ECLI:NL:GHSHE:2022:1961

Gerechtshof 's-Hertogenbosch

Datum uitspraak
14 juni 2022
Publicatiedatum
21 juni 2022
Zaaknummer
20-001925-21
Instantie
Gerechtshof 's-Hertogenbosch
Type
Uitspraak
Rechtsgebied
Strafrecht
Procedures
  • Hoger beroep
Rechters
Vindplaatsen
  • Rechtspraak.nl
AI samenvatting door LexboostAutomatisch gegenereerd

Niet-ontvankelijkheid van het hoger beroep wegens gebrek aan grieven

In deze zaak heeft het gerechtshof 's-Hertogenbosch op 14 juni 2022 uitspraak gedaan in hoger beroep tegen een vonnis van de politierechter in de rechtbank Limburg, zittingsplaats Maastricht, van 26 juli 2021. De verdachte was eerder veroordeeld voor overtredingen van de Wegenverkeerswet 1994, waarbij hij een gevangenisstraf van 3 weken, waarvan 2 weken voorwaardelijk, en een ontzegging van de rijbevoegdheid voor 6 maanden opgelegd had gekregen.

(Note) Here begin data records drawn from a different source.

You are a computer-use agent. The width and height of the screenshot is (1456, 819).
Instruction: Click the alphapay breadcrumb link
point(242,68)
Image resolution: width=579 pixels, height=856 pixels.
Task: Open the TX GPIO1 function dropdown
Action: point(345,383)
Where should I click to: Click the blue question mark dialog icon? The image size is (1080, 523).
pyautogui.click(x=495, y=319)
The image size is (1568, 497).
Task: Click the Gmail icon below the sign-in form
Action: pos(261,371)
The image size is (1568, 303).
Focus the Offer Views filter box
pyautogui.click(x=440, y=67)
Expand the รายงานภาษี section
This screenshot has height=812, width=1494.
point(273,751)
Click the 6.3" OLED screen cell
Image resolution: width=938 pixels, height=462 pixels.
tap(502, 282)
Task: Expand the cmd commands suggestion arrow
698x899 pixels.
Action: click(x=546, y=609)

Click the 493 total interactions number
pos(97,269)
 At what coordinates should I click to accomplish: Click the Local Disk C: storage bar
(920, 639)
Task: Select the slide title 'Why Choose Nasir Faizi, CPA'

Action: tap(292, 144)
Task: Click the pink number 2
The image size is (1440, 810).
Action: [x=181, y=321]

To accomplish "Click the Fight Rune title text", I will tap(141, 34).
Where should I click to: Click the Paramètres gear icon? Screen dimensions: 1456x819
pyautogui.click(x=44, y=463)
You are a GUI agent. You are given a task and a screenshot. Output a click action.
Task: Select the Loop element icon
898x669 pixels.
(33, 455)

De advocaat-generaal heeft in hoger beroep gevorderd dat het hof de verdachte niet-ontvankelijk zou verklaren in het hoger beroep, omdat de verdachte geen schriftelijke grieven had ingediend en ook geen mondelinge bezwaren had opgegeven. Het hof heeft deze vordering gehonoreerd en geoordeeld dat het hoger beroep niet-ontvankelijk is, op basis van artikel 416, tweede lid, van het Wetboek van Strafvordering. De beslissing van het hof houdt in dat de zaak niet verder wordt behandeld, omdat de verdachte niet heeft voldaan aan de vereisten voor het indienen van hoger beroep. De uitspraak is gedaan in aanwezigheid van de griffier en is openbaar uitgesproken.

Uitspraak

Parketnummer : 20-001925-21
Uitspraak : 14 juni 2022
VERSTEK (DNIP)

Arrest van de meervoudige kamer voor strafzaken van het gerechtshof

's-Hertogenbosch

gewezen op het hoger beroep tegen het vonnis van de politierechter in de rechtbank Limburg, zittingsplaats Maastricht, van 26 juli 2021 in de in eerste aanleg gevoegde strafzaken met parketnummers 03-098036-21 en 03-098188-21, tegen:

[verdachte] ,

geboren te [geboorteplaats] op [geboortedag] 1997,
wonende te [adres] .
Hoger beroep
Bij vonnis waarvan beroep is de verdachte ter zake van overtreding van artikel 6 van de Wegenverkeerswet 1994, terwijl het een ongeval betreft waardoor een ander lichamelijk letsel wordt toegebracht en terwijl de schuldige verkeerde in de toestand bedoeld in artikel 8, vijfde lid, van deze wet (parketnummer 03-098036-21, primair) en overtreding van het bepaalde in artikel 5 Wegenverkeerswet 1994 (parketnummer 03-098188-21, primair) veroordeeld tot een gevangenisstraf voor de duur van 3 weken, waarvan 2 weken voorwaardelijk en een proeftijd van 2 jaren en een ontzegging van de rijbevoegdheid voor de duur van 6 maanden (parketnummer 03-098036-21) en een geldboete ter hoogte van
€ 750,00, subsidiair 15 dagen hechtenis en een ontzegging van de rijbevoegdheid voor de duur van 6 maanden (parketnummer 03-098188-21).
Namens de verdachte is tegen dit vonnis hoger beroep ingesteld.
Onderzoek van de zaak
Dit arrest is gewezen naar aanleiding van het onderzoek op de terechtzitting in hoger beroep en in eerste aanleg.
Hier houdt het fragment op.